On Monday, in a not entirely unprecedented flurry of domesticity I decided to make whole wheat crackers.  I know, strange.  I’m not a huge cook, although baking is a little more up my alley. But you’re still thinking, crackers?  Let’s just say my kids (yes, both of them) eat about a metric ton of crackers each week and as most store-bought crackers have next to no nutritional merit I’ve been looking for a heathier replacement. Also: I always keep a box of flaxseed meal in the house and this seemed like a decent way to get it into our bodies where it could do some good.  I was pleasantly surprised a) at how easy they were and b) that they actually resembled crackers when I was finished. The key to a really good cracker is rolling it really super duper double dog thin and then baking the heck out of it so it’s nice and crispy.  Listen to me, I sound like a pro already.

Sorry if this grosses you out, I’m not exactly a food photographer.  Oh, did I mention I also made spinach and artichoke dip?  I mean, you can’t eat wheat crackers alone!?!
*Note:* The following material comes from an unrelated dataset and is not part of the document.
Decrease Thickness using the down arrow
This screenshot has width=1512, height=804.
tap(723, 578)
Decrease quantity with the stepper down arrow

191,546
The crackers are a combination of this recipe from All-Recipes.com (yes, yes, the poor man’s Epicurious, but I am way too amateur for all that foodiness) and the comments that people left on the recipe, which you might want to peruse for tips and variations and such.  And would you also like my spinach dip recipe?  OK, OK. I made this one up myself after failing to find a single spinach dip recipe that does NOT call for frozen spinach.  We eat fresh spinach all the time over here and it seems like we always have the end of a bag sitting in our crisper.  Frozen spinach, on the other hand is something I would have to make a concerted effort to find at the store (or rather Mr Rae would, as it is he who buys all of our groceries) and is therefore, in my opinion, more annoying.

WHOLE WHEAT CRACKERS

1 1/2 c whole wheat flour
1 1/2 c all purpose flour
1/4 c flaxseed meal
3/4 tsp salt
1 c water
1/3 c olive oil
salt and garlic salt for sprinkling

Preheat oven to 350 F/180 C.  Combine ingredients until just blended (I ended up with some extra flour at the bottom and pretty dry dough.  Just toss the extra flour, you’ll still get plenty of crackers).  Divide dough into quarters and roll between two pieces of wax paper or parchment paper until it is super duper double dog thin, like a wheat thin.  If dough is a little sticky lightly flour it before rolling.  Place each rolled quarter of dough on an ungreased cookie sheet (you can bake it right on the parchment paper if you want but I reused mine for rolling).  Score with knife but don’t cut all the way through.  Poke holes with fork to give professional-cracker look.  Sprinkle with salt and/or garlic salt.  Bake for 15-20 minutes or until brown and crispy (tap them with a fork to check).  Cool a bit and then crack them apart by hand.  If they are bendy at all and don’t crack apart easily, put them in for another 5 minutes.

SPINACH AND ARTICHOKE DIP

2 c chopped fresh spinach (doesn’t have to be exact, I think I used roughly a 1/4 of a small bag)
1/2 jar artichoke hearts, drained and chopped (12 or 14 oz jar)
2 garlic cloves, minced (this is really garlicky, maybe just use one if you’re not a huge garlic fan)
1/2 c plain yogurt*
1/2 c cream cheese*
1/2 c mayonnaise*
1 c mozzarella cheese*
1/4 c parmesan cheese*
1/2 tsp worchestershire sauce (“wooster”)
dash cayenne

Throw ingredients in a saucepan on low to medium-low heat until spinach wilts and cheese melts and it bubbles a bit. You can also bake this in the oven in a baking dish but I find that too fussy.  Let it cool and serve.  It’s good warm or cold.  With wheat crackers.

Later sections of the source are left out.